Наверху послышался шум. Голиков вытянулся по стойке «смирно». По трапу в коридор спускались: помощник старпома, старпом, командир корабля и командир эскадры (комэск) – капитан первого ранга.
Перепачканный, взмокший от пота матрос Голиков затаил дыхание. «Только бы не заметили», – билась в голове одна единственная мысль.
Командир эскадры, невысокий, лысый, лет пятидесяти, с круглым животиком и круглыми как пуговки глазками, первым делом осмотрел трап. Тот благоухал детским мылом, отражая всеми своими надраенными плоскостями, многочисленные начальственные физиономии.
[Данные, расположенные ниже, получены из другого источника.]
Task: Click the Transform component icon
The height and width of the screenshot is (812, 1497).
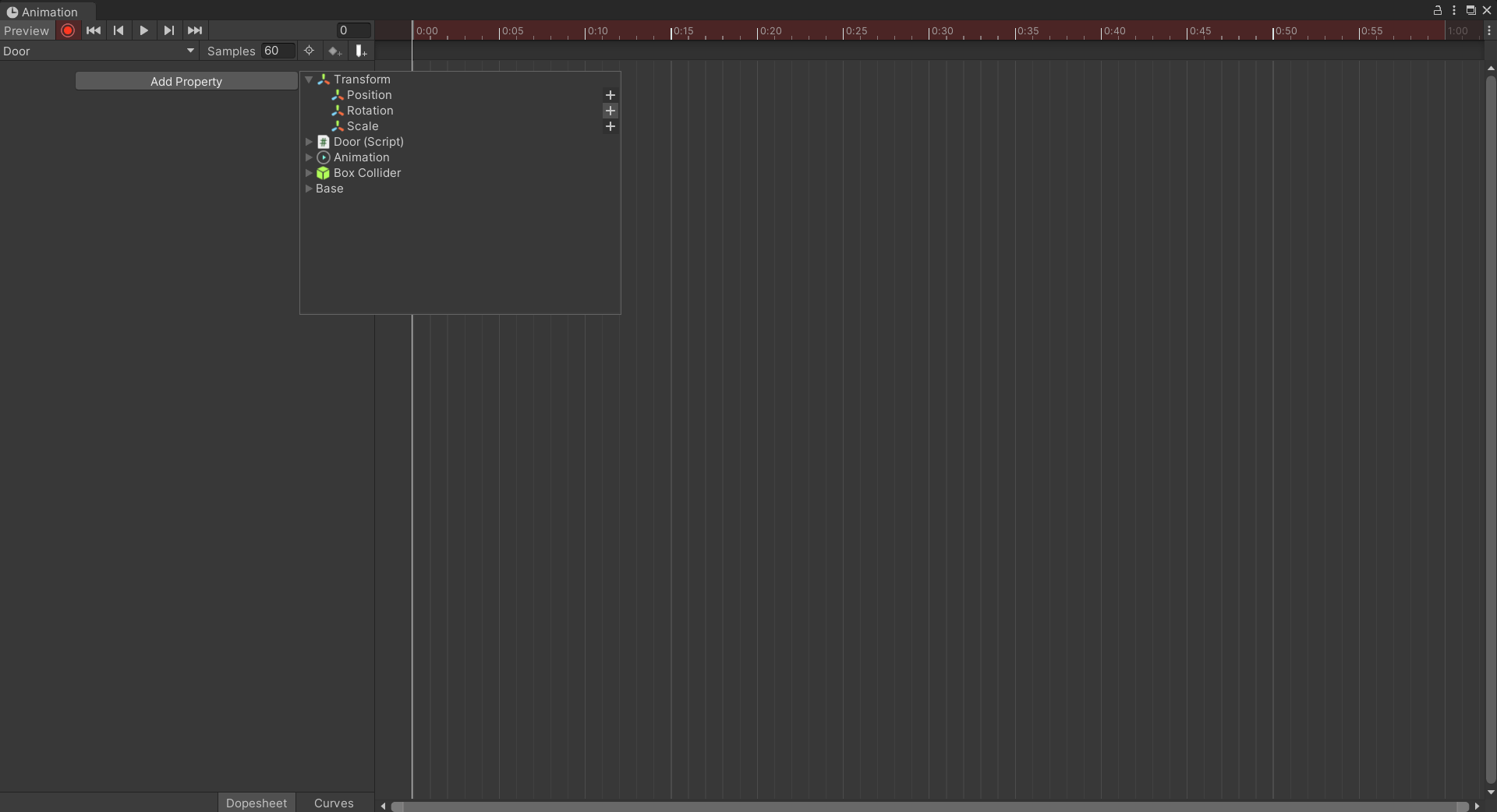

Комэск остался доволен:
– Ловко, ловко, – проговорил он, проводя пальцем по медной балясине трапа.
Вдруг, брови над его круглыми глазками вздрогнули и поползли вверх, взгляд комэска остановился на нежно розовых переборках, фуражка подпрыгнула на его лысой голове…
– Что это? – выдохнул комэск.
Голиков испуганно молчал, хлопая глазами.
– Матрос, что это?! – сдавленным голосом повторил комэск, не отрывая взора от переборок.
– Где что это? – включил дурака Голиков.
И тут комэск взорвался. Чуть не пробив дыру в розовой переборке, он ткнул в неё своим пухлым пальцем и заорал так, что присутствующие вздрогнули: – ЧТО ЭТО!!!
– П-переборка… вымытая мылом… – тихо пролепетал Голиков, косясь на белого, как смерть, старпома и соображая, что про детское мыло в этот раз, пожалуй, лучше не упоминать.
– Оно было серым, – сглотнув слюну, выдавил из себя старпом.
– А почему оно сейчас розовое! – задыхаясь от переполнявших его чувств, бил пальцем в переборку комэск.
– Я подтверждаю, оно было серым, – тихо проговорил командир корабля.
– А почему ОНО… СЕЙЧАС… РОЗОВОЕ!!! – срывающимся голосом заорал комэск, глядя снизу вверх на командира.
– Да… матрос, почему оно розовое? – перевёл стрелки командир на вжавшегося в розовую переборку Голикова.
– Товарищ командир, отмылось, – пробормотал матрос.
Наступила немая пауза. Никто не находил в себе мужества поднять глаза на комэска.
– Закрасить! Шаровой краской! – рявкнул, придя в себя, комэск.